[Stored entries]
····················
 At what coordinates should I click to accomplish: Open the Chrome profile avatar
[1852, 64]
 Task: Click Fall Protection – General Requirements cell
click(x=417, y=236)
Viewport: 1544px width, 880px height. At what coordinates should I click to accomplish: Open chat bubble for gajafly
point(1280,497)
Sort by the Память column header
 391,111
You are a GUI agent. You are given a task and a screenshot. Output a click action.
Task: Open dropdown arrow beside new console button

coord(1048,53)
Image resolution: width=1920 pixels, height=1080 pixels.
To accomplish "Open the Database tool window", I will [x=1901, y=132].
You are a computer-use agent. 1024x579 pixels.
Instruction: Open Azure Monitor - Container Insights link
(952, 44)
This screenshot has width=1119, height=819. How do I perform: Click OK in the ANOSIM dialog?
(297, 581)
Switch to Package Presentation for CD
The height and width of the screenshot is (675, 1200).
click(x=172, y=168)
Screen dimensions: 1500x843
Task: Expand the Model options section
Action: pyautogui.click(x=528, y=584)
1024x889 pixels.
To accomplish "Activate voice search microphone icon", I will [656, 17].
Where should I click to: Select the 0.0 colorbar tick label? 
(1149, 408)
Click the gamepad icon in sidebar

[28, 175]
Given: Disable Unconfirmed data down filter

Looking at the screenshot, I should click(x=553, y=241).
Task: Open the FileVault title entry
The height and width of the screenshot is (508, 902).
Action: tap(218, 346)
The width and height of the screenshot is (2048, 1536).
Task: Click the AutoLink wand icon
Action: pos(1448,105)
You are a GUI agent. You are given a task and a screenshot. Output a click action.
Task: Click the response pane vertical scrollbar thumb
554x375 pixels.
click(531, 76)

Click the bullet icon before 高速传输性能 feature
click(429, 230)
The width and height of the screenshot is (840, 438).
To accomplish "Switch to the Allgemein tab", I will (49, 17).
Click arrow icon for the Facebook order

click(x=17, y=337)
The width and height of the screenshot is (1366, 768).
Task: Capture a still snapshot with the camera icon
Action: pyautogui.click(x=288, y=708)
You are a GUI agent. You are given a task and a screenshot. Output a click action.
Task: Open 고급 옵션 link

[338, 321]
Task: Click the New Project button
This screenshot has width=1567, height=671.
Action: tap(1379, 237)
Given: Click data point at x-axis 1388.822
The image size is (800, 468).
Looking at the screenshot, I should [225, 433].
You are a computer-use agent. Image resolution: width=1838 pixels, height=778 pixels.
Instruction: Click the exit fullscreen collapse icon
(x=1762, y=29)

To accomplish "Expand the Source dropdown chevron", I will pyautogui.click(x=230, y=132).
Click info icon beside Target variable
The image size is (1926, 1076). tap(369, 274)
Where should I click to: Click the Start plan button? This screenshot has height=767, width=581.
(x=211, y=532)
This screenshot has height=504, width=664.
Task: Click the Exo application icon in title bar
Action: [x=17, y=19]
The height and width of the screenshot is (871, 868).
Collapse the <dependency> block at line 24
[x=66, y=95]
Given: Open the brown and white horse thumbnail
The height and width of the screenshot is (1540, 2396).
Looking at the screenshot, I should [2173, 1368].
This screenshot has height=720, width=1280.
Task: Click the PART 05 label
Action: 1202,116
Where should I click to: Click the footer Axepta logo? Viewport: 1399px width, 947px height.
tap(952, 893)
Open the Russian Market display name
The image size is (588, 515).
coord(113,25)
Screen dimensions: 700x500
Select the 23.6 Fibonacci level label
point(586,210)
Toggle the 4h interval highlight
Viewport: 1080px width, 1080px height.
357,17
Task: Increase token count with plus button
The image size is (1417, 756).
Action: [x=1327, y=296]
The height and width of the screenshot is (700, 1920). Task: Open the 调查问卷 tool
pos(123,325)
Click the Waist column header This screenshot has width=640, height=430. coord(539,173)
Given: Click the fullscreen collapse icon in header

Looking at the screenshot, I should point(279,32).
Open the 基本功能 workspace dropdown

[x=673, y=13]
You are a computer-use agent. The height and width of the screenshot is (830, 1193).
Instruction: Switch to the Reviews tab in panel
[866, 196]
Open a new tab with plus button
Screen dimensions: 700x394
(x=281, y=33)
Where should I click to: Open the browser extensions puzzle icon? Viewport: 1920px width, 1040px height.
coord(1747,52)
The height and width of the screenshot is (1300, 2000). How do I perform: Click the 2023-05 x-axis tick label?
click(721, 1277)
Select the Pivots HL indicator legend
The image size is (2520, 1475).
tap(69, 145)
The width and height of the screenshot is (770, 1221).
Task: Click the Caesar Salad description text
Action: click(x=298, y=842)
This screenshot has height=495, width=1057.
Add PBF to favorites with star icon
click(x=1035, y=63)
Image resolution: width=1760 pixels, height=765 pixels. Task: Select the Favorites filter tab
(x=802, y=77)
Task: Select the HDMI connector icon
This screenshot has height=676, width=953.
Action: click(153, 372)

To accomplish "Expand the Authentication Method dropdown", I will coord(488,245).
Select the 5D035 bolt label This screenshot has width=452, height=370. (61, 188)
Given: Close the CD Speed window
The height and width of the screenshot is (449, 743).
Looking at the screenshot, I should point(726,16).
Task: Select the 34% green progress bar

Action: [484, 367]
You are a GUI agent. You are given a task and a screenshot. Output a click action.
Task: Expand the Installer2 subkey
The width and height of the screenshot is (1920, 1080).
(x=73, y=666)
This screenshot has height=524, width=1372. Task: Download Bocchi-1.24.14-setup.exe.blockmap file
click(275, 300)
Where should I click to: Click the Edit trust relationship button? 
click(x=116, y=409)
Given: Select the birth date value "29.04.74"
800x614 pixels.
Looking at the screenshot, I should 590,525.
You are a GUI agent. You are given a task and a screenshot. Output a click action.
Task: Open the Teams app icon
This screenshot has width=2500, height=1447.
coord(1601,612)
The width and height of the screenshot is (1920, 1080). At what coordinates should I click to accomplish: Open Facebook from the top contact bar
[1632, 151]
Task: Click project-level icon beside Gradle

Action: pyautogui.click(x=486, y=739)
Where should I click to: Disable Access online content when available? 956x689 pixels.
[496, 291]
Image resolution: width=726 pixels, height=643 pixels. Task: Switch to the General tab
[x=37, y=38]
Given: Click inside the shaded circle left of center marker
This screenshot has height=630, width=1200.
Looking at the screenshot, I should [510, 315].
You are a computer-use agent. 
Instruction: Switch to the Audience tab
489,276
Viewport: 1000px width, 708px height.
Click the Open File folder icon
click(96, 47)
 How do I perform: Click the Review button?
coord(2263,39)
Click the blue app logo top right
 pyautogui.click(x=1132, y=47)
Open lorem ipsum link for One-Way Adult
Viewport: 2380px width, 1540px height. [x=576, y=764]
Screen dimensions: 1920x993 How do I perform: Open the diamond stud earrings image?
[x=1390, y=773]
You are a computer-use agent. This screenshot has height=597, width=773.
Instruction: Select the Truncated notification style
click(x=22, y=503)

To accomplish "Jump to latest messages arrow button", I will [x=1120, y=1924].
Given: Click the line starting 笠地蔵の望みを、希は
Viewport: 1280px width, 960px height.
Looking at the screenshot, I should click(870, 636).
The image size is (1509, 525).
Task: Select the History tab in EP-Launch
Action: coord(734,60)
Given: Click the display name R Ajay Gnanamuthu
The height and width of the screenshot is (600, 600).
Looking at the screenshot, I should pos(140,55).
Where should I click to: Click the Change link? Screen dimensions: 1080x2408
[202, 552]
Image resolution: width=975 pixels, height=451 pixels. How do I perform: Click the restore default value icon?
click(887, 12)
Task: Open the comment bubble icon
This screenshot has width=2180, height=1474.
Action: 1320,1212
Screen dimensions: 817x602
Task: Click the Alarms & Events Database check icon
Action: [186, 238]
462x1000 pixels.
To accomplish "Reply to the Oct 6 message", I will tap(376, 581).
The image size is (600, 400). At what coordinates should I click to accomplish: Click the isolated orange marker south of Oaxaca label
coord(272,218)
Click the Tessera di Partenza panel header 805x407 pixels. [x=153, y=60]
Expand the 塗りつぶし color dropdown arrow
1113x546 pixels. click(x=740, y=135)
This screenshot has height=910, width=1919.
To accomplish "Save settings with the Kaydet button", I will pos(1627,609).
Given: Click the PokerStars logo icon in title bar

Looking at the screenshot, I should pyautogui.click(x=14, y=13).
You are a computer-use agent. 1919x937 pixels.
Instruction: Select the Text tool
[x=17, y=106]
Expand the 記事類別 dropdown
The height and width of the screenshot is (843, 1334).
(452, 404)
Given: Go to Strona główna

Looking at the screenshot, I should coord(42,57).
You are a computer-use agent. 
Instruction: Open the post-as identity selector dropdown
····················
Copy out the lines from the one containing "Expand the 塗りつぶし color dropdown arrow" through the last line, keeping each one unchanged.

Expand the 塗りつぶし color dropdown arrow
1113x546 pixels. click(x=740, y=135)
This screenshot has height=910, width=1919.
To accomplish "Save settings with the Kaydet button", I will pos(1627,609).
Given: Click the PokerStars logo icon in title bar

Looking at the screenshot, I should pyautogui.click(x=14, y=13).
You are a computer-use agent. 1919x937 pixels.
Instruction: Select the Text tool
[x=17, y=106]
Expand the 記事類別 dropdown
The height and width of the screenshot is (843, 1334).
(452, 404)
Given: Go to Strona główna

Looking at the screenshot, I should coord(42,57).
You are a computer-use agent. 
Instruction: Open the post-as identity selector dropdown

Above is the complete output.